= Beginning of Section =

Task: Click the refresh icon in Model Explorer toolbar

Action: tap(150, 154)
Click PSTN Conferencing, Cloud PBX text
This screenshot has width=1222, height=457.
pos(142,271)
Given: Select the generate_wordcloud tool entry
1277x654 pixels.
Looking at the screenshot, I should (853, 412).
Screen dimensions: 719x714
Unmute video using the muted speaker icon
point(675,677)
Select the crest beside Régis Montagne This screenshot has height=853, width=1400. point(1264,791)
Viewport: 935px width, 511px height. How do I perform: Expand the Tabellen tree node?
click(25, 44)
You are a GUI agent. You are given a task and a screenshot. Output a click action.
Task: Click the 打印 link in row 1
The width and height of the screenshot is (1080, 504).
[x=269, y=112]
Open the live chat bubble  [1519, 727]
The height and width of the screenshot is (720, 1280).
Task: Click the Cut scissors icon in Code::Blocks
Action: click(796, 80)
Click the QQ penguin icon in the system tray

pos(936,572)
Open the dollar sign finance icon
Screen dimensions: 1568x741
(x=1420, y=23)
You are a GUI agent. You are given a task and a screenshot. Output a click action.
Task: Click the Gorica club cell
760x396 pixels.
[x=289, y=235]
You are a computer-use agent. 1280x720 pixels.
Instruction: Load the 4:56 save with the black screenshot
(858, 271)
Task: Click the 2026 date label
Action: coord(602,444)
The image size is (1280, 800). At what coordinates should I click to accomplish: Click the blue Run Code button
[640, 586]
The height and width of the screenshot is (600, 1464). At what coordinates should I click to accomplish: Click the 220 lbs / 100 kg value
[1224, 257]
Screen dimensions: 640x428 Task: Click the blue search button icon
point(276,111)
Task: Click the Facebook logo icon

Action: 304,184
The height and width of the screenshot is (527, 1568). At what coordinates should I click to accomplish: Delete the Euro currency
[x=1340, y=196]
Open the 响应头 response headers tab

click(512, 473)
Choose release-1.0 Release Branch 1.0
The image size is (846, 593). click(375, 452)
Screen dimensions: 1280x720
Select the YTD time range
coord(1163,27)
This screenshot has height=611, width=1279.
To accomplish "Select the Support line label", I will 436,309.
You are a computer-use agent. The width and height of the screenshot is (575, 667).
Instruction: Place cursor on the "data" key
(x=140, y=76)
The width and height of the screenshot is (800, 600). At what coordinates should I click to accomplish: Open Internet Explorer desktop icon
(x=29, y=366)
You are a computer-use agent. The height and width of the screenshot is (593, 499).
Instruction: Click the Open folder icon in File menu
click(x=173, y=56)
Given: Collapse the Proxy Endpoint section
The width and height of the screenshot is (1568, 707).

= End of Section =

▸ **THE PROBLEM**
Exactly as written above, set down the whole listing again.

▸ **YOUR SOLUTION**
Task: Click the refresh icon in Model Explorer toolbar

Action: tap(150, 154)
Click PSTN Conferencing, Cloud PBX text
This screenshot has width=1222, height=457.
pos(142,271)
Given: Select the generate_wordcloud tool entry
1277x654 pixels.
Looking at the screenshot, I should (853, 412).
Screen dimensions: 719x714
Unmute video using the muted speaker icon
point(675,677)
Select the crest beside Régis Montagne This screenshot has height=853, width=1400. point(1264,791)
Viewport: 935px width, 511px height. How do I perform: Expand the Tabellen tree node?
click(25, 44)
You are a GUI agent. You are given a task and a screenshot. Output a click action.
Task: Click the 打印 link in row 1
The width and height of the screenshot is (1080, 504).
[x=269, y=112]
Open the live chat bubble  [1519, 727]
The height and width of the screenshot is (720, 1280).
Task: Click the Cut scissors icon in Code::Blocks
Action: click(796, 80)
Click the QQ penguin icon in the system tray

pos(936,572)
Open the dollar sign finance icon
Screen dimensions: 1568x741
(x=1420, y=23)
You are a GUI agent. You are given a task and a screenshot. Output a click action.
Task: Click the Gorica club cell
760x396 pixels.
[x=289, y=235]
You are a computer-use agent. 1280x720 pixels.
Instruction: Load the 4:56 save with the black screenshot
(858, 271)
Task: Click the 2026 date label
Action: coord(602,444)
The image size is (1280, 800). At what coordinates should I click to accomplish: Click the blue Run Code button
[640, 586]
The height and width of the screenshot is (600, 1464). At what coordinates should I click to accomplish: Click the 220 lbs / 100 kg value
[1224, 257]
Screen dimensions: 640x428 Task: Click the blue search button icon
point(276,111)
Task: Click the Facebook logo icon

Action: 304,184
The height and width of the screenshot is (527, 1568). At what coordinates should I click to accomplish: Delete the Euro currency
[x=1340, y=196]
Open the 响应头 response headers tab

click(512, 473)
Choose release-1.0 Release Branch 1.0
The image size is (846, 593). click(375, 452)
Screen dimensions: 1280x720
Select the YTD time range
coord(1163,27)
This screenshot has height=611, width=1279.
To accomplish "Select the Support line label", I will 436,309.
You are a computer-use agent. The width and height of the screenshot is (575, 667).
Instruction: Place cursor on the "data" key
(x=140, y=76)
The width and height of the screenshot is (800, 600). At what coordinates should I click to accomplish: Open Internet Explorer desktop icon
(x=29, y=366)
You are a computer-use agent. The height and width of the screenshot is (593, 499).
Instruction: Click the Open folder icon in File menu
click(x=173, y=56)
Given: Collapse the Proxy Endpoint section
The width and height of the screenshot is (1568, 707).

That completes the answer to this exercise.